En
1914, déjà 7,7 millions de femmes travaillent. La
guerre sensibilise le travail des femmes car la pénurie de
main-d’œuvre correspond à la nécessité, pour
de nombreuses femmes de travailler. A la fin de
l’année 1917, le personnel féminin dans l’industrie
et dans le commerce dépasse de 20% son niveau d’avant
guerre. Pour faire admettre les femmes dans l’industrie
de guerre, il a fallu vaincre la méfiance des industriels,
multiplier les circulaires, ouvrir des bureaux d’embauche et faire
de nombreuses affiches. Début 1918,
les femmes forment un quart de la main-d’œuvre dans l’industrie
de guerre. Quatre cent trente milles munitionnettes venues
de tous les horizons couturières, ménagères,
artiste au chômage, jeunes filles sans travail sont attirées
par les hauts salaires : véritable transfert de
main-d’œuvre, sans lien aucun avec les capacités de
chacune. Les ouvrières donnent très vite satisfaction :
« Si les femmes qui travaillent dans les usines
s’arrêtaient vingt minutes, les Alliés perdraient la
guerre » aurait dit le maréchal Joffre.
Les
femmes sont minimes dans la fonderie ou l’aéronautique,
cependant elles sont très nombreuses dans la fabrication des
obus (on les appelle les obusettes), cartouches, grenades et fusées,
employées comme manœuvres aux travaux mécanique en
série et à la fabrication des pièces fines ou à
la vérification. Là où leurs rendements sont les
plus élevés.

Les femmes enrôlées dans l'industrie d'armement.
Les
industriels affectent les ouvrières à des tâches
délimitées et organisent la production en série.
On découvre les « qualités féminines » :
aptitude aux travaux monotones, patience et habileté…
A
l’arrière on assiste à une sorte de mobilisation
féminine, sans précédent. Dans les
administrations, dans les usines, dans les ateliers, partout les
femmes remplacent les hommes.
Certaines
usines se créent de toutes pièces, comme celle d’André
Citroën, quai de Javel : modernes, rationalisées,
tendant vers la monoproduction d’obus de 75 mm, elles peuvent
employer jusqu’à 80 % de femmes dans certains ateliers.
Ailleurs, la main-d’œuvre masculine est encore largement
nécessaire, comme chez Renault où les ouvrières
ne sont que 30 % ou chez Blériot, 10 %. Et il n’y a pas que
Paris. Les autres grands centres industriels sont aussi sollicités,
à plus forte raison après l’occupation du Nord.

Une femme travaillant sur un atelier.
Des
années de guerre, l’opinion publique a retenu la forte
présence féminine dans les industries mécaniques
et dans les bureaux, mais en 1917 leur taux d’activité n’est
pas estimé à plus de 60. Leurs accès à
des métiers interdits frappe bien sûr les imaginations
là, le passage des femmes sera bref, il leur faudra attendre
encore un demi-siècle pour y accéder à nouveau.
Mais, ailleurs, les femmes gardent leur
place, en particulier dans les usines au travail recomposé par
l’organisation scientifique du travail et la mécanisation.

※

_Consigne_
D'après le texte sur le travail des femmes pendant la guerre, quelle proportion d'ouvrières compte l'entreprise Renault ? Les données n'ont aucun lien avec ce texte.

_Données fournies_
※

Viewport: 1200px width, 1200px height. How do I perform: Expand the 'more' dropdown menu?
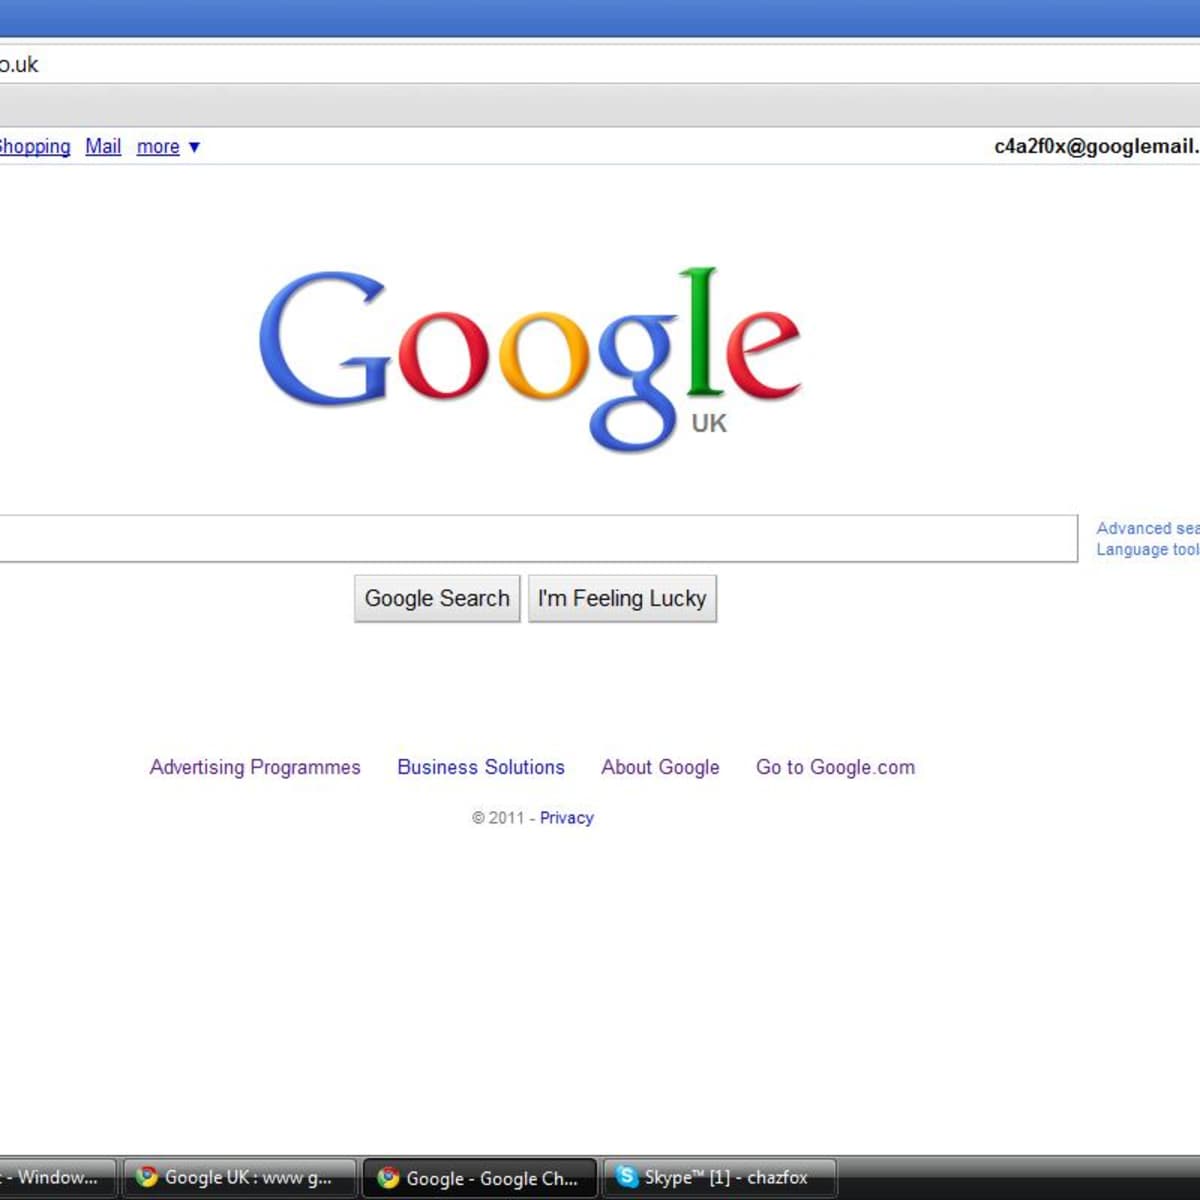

※

_Corrigé_
Chez Renault, les ouvrières ne représentent que 30 %.